## Exercise prompt
In the text about Nick Biddiss's talk on crime and punishment, retype word for word the section starting with "When former Detective" and going on through "crime and punishment.".

## Page text
%%

When former Detective Superintendent Nick Biddiss came to talk to our members and guests recently, he certainly got them thinking deeply about the topic of crime and punishment.

After an introduction by PP Peter Hermitage (himself a former Chief Constable for Kent Police), Nick started his talk with a picture of himself as a fresh-faced policeman in uniform at the age of 21, back when he joined the police service in the 1960s. Nick, who is now retired, spent 27 years in the Criminal Investigation Department (CID) working on a range of investigations including several murders. Notably, he led the team that caught Kenneth Noye – the so-called “M25 murderer”.

%%

## Records supplied
%%

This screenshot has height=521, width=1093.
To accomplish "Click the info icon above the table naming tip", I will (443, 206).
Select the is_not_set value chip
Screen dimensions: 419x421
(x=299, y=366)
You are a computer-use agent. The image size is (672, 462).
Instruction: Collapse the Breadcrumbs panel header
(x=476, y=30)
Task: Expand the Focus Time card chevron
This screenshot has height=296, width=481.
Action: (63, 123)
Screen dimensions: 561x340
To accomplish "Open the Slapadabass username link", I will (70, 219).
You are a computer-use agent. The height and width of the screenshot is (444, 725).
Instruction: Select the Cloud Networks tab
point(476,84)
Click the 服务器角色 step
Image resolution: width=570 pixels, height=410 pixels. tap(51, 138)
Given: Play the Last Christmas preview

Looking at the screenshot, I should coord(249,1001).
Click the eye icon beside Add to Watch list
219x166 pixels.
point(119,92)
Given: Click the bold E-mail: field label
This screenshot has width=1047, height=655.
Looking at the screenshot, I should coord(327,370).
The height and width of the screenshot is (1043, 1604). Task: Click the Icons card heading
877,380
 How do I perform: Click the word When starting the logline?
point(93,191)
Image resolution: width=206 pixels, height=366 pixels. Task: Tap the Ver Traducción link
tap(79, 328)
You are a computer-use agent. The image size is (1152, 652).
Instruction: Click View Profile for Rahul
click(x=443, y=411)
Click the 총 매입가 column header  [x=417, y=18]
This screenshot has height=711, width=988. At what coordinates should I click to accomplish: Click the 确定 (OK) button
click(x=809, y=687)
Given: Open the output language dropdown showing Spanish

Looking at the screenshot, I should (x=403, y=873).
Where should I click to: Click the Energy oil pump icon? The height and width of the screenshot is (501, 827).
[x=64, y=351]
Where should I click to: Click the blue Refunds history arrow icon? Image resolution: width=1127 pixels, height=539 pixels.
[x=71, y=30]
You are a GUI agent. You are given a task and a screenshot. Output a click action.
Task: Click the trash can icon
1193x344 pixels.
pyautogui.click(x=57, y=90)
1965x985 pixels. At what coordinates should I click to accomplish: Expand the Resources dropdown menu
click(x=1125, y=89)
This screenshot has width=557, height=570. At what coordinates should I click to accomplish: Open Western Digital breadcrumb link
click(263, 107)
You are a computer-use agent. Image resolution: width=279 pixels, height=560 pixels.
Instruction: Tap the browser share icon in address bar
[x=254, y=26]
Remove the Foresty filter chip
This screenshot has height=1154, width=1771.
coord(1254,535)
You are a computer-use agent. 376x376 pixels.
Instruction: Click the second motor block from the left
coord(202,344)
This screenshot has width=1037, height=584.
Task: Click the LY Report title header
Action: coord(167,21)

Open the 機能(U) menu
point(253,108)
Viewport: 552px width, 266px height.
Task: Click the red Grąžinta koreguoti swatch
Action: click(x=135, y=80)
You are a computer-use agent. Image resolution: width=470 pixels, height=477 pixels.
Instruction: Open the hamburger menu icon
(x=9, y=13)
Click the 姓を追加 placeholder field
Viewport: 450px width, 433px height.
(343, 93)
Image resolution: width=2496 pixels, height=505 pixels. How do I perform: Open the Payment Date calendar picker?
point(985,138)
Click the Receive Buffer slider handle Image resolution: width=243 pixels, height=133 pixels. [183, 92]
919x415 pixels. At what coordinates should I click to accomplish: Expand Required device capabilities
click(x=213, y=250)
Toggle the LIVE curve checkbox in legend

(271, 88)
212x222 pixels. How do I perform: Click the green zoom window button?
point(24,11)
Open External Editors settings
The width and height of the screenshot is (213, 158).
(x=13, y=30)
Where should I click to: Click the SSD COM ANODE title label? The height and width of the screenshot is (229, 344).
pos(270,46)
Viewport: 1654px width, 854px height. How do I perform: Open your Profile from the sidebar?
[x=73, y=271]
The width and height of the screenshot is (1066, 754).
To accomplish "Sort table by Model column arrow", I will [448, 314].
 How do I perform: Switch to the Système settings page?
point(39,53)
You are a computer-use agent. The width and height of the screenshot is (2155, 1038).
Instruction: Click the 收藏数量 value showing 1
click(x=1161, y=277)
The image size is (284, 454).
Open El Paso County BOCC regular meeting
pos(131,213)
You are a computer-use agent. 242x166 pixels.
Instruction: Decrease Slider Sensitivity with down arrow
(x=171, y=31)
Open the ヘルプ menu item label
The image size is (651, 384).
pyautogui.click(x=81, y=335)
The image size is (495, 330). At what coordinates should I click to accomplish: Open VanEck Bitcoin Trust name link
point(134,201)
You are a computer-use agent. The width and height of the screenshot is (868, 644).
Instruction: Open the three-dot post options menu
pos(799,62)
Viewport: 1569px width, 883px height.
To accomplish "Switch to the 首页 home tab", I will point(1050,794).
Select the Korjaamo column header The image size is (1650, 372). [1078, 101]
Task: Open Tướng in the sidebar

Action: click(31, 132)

%%

## Result of this task
When former Detective Superintendent Nick Biddiss came to talk to our members and guests recently, he certainly got them thinking deeply about the topic of crime and punishment.